Cornwell, Bernard 01 Sharpe’s Tiger-Serigapatam-Apr-May 1799

His soul was old in experience, but even so it was offended by the idols that reflected the small light of the lantern he had lit once he was through the temple’s ever open gate. He had lived in India for over sixteen years now and he was more accustomed to these heathen shrines than to the kirks of his childhood, but still, whenever he saw these strange gods with their multiplicity of arms, their elephant heads, their grotesquely coloured faces and their cobra-hooded masks, he felt a stab of disapproval. He never let that disapproval show, for that would have imperilled his duty, and McCandless was a man who believed that duty was a master second only to God.

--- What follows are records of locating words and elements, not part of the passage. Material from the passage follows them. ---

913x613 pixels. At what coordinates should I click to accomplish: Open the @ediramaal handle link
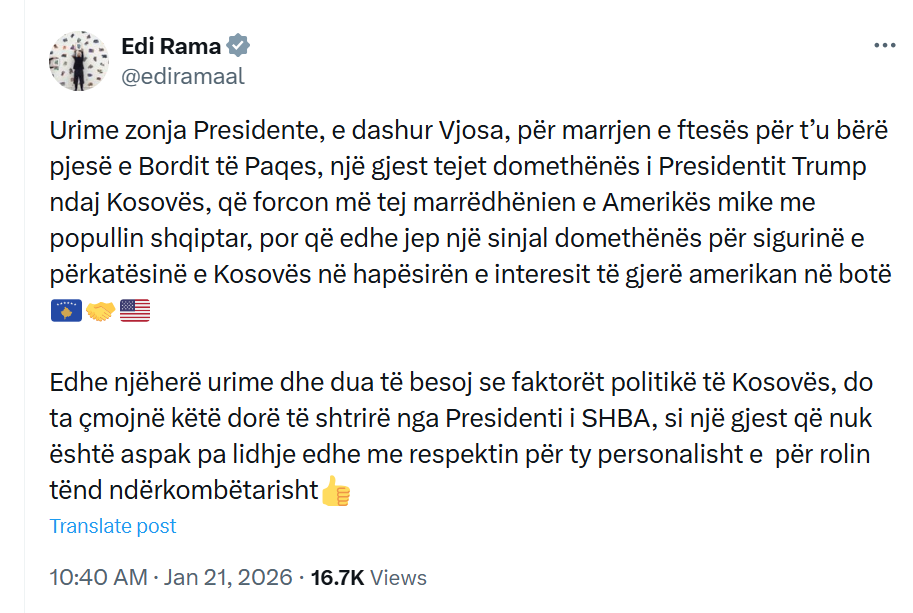tap(182, 76)
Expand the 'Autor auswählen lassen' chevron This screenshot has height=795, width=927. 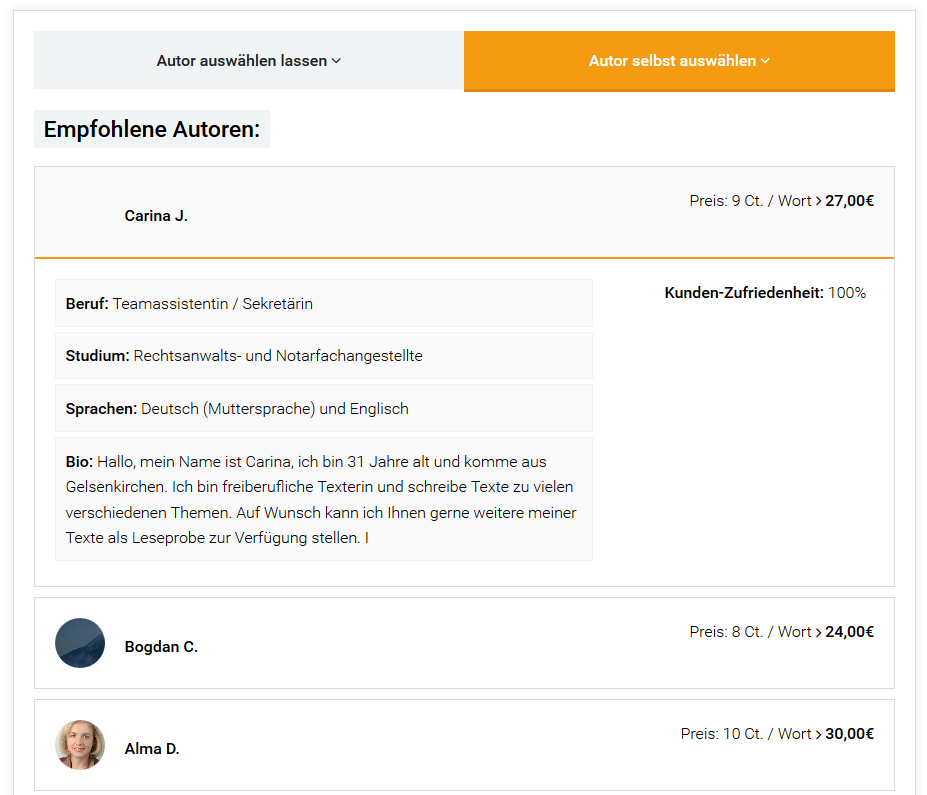pos(336,61)
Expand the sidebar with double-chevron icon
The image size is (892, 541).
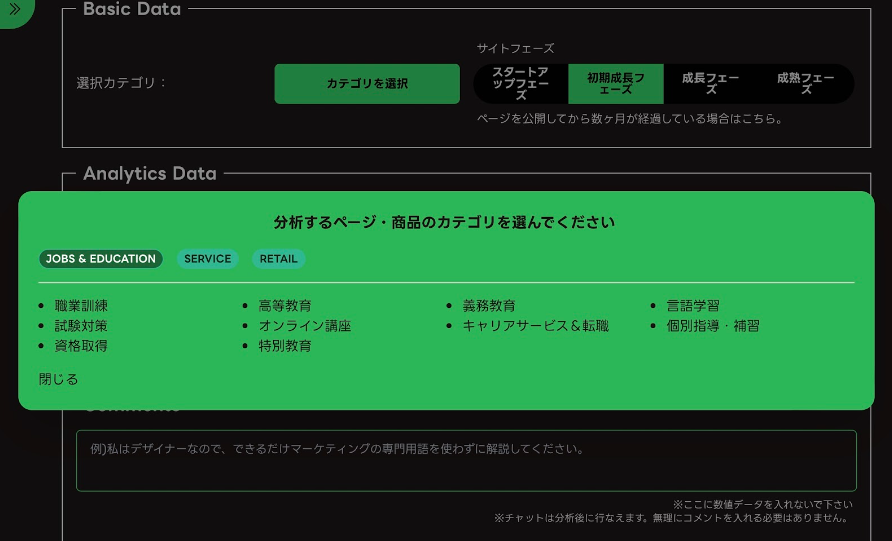pos(14,9)
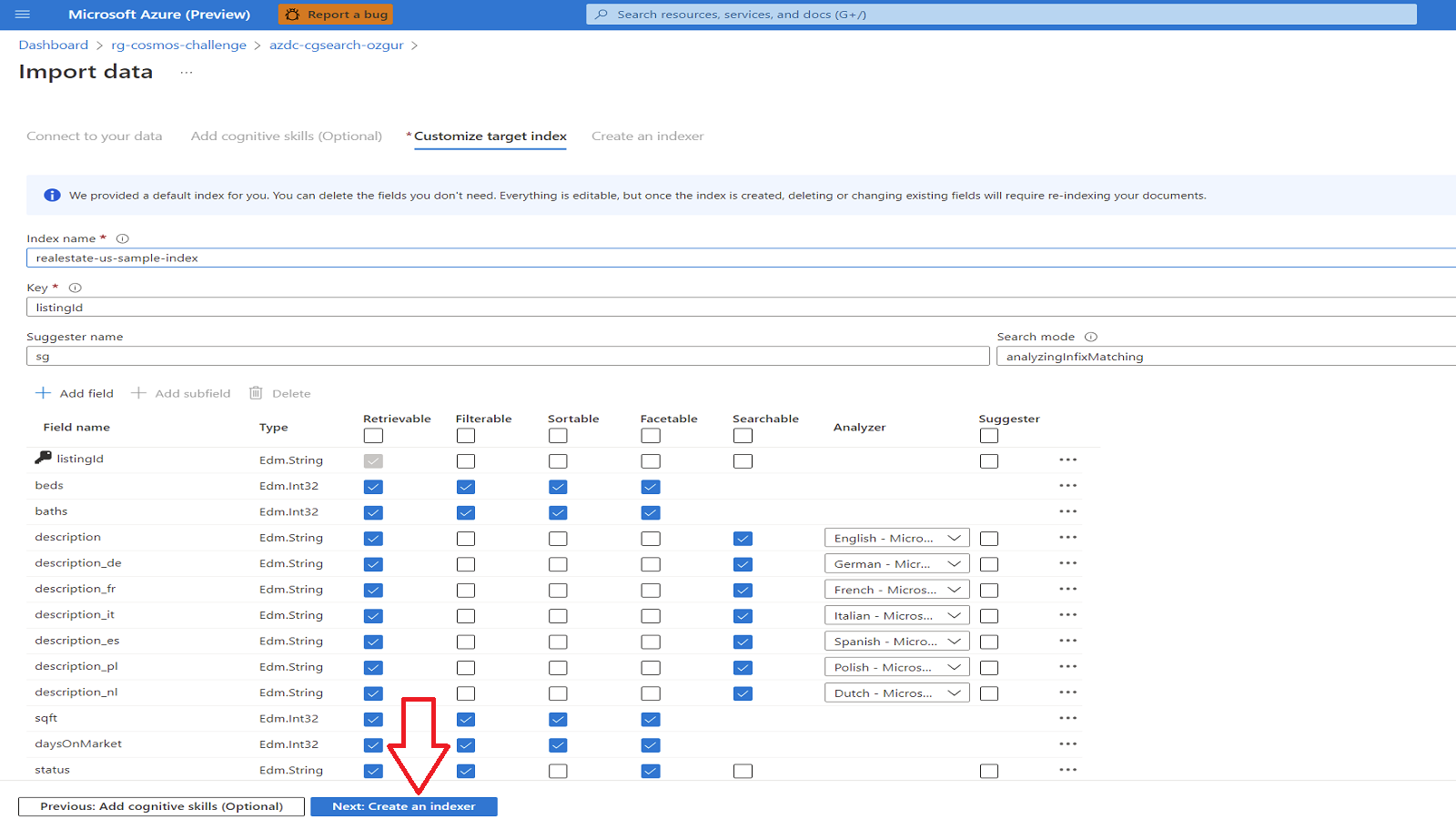Select the Create an indexer tab
1456x819 pixels.
647,136

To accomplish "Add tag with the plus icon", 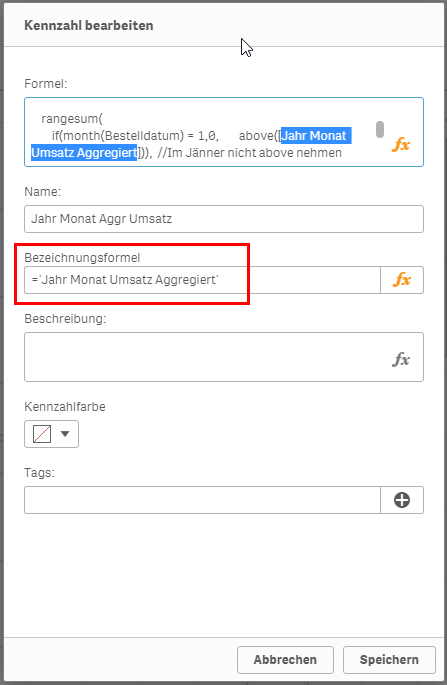I will coord(402,500).
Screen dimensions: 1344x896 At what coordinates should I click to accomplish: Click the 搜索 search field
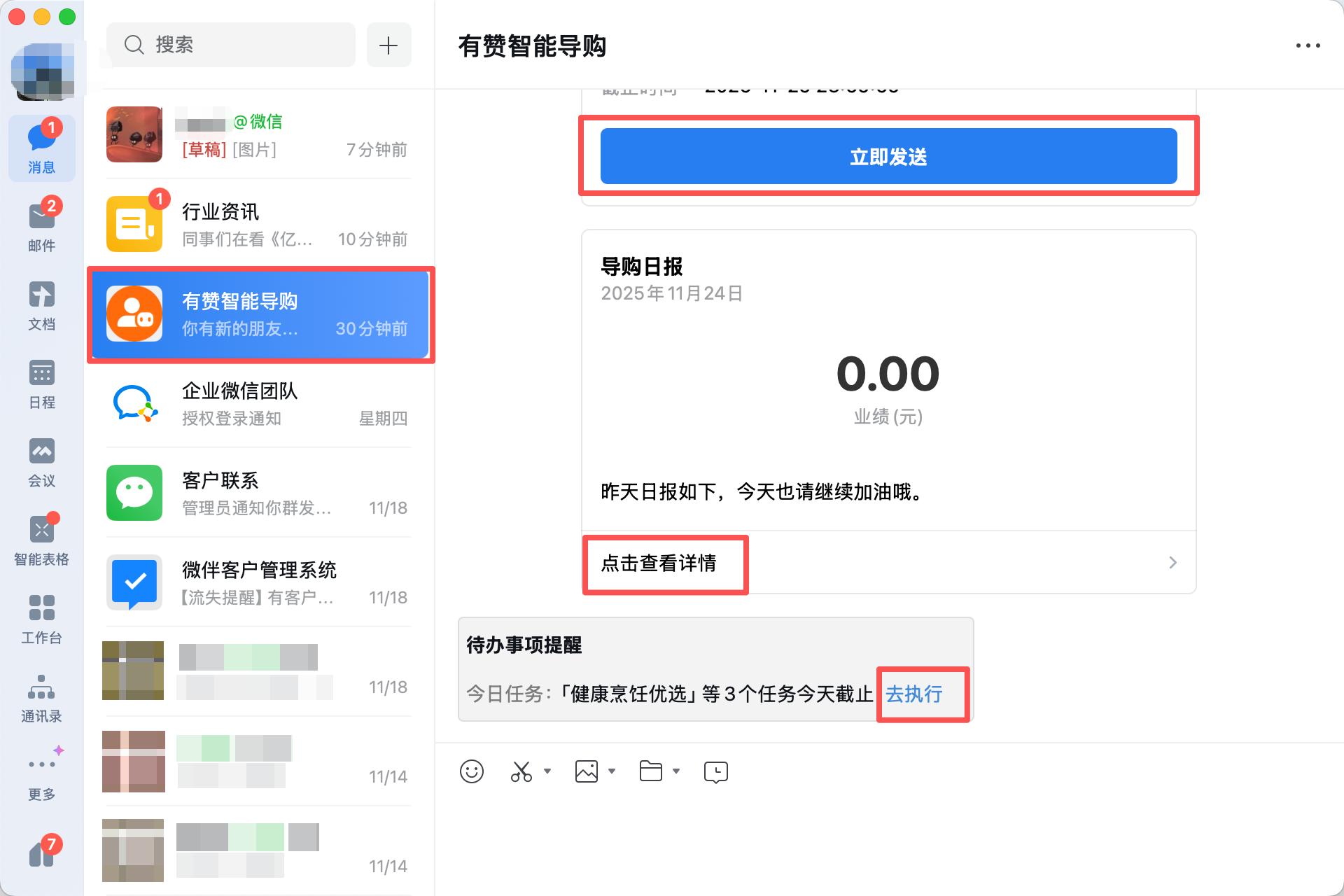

He wore the red coat and the tartan kilt of the King’s Scotch Brigade, a Highland regiment that had not seen McCandless’s stern features for sixteen years. He had served with the brigade for over thirty years, but lack of funds had obstructed his promotion and so, with his Colonel’s blessing, he had accepted a job with the army of the East India Company which governed those parts of India that were under British rule. In his time he had commanded battalions of sepoys, but McCandless’s first love was surveying. He had mapped the Carnatic coast, he had charted the Sundarbans of the Hoogli, and he had once ridden the length and breadth of Mysore, and while he had been so engaged he had learned a half-dozen Indian languages and met a score of princes, rajahs and nawabs. Few men understood India as McCandless did, which was why the Company had promoted him to Colonel and attached him to the British army as its chief of intelligence. It was McCandless’s task to advise General Harris of the enemy’s strength and dispositions, and, in particular, to discover just what defences waited for the allied armies when they reached Seringapatam.

It was his search for that particular answer that had brought Colonel McCandless to this ancient temple. He had surveyed the temple seven years before, when Lord Cornwallis’s army had marched against Mysore, and back then McCandless had admired the extraordinary carvings that covered every inch of the temple’s walls. The Scotsman’s religion had been offended by so much decoration, but he was too honest a man to deny that the old stoneworkers had been marvellous craftsmen, for the sculpture here was as fine, if not finer, than anything produced in medieval Europe. The wan yellow light of his lantern washed across caparisoned elephants, fierce gods and marching armies, all made of stone.

He climbed the steps to the central shrine, passed between its vast, squat pillars and so went into the sanctuary. The roof here, beneath the temple’s high carved tower, was fashioned into lotus blossoms. The idols stared blankly from their niches with flowers and leaves drying at their feet. The Colonel placed the lantern on the flagstone floor, then sat cross-legged and waited. He closed his eyes, letting his ears identify the noises of the night beyond the temple’s walls. McCandless had come to this remote temple with an escort of six Indian lancers, but he had left that escort two miles away in case their presence should have inhibited the man he was hoping to meet. So now he just waited with eyes closed and arms folded, and after a while he heard the thump of a hoof on dry earth, the chink of a snaffle chain, and then, once again, silence. And still he waited with eyes closed.

‘If you were not in that uniform,’ a voice said a few moments later, ‘I would think you were at your prayers.’

‘The uniform does not disqualify me from prayer, any more than does your uniform,’ the Colonel answered, opening his eyes. He stood. ‘Welcome, General.’

The man who faced McCandless was younger than the Scot, but every inch as tall and lean. Appah Rao was now a general in the forces of the Tippoo Sultan, but once, many

years before, he had been an officer in one of McCandless’s sepoy battalions and it was that old acquaintanceship, which had verged upon friendship, that had persuaded McCandless it was worth risking his own life to talk to Appah Rao. Appah Rao had served under McCandless’s orders until his father had died, and then, trained as a soldier, he had returned to his native Mysore. Today he had watched from the ridge as the Tippoo’s infantry had been massacred by a single British volley. The experience had made him sour, but he forced a grudging courtesy into his voice. ‘So you’re still alive, Major?’ Appah Rao spoke in Kanarese, the language of the native Mysoreans.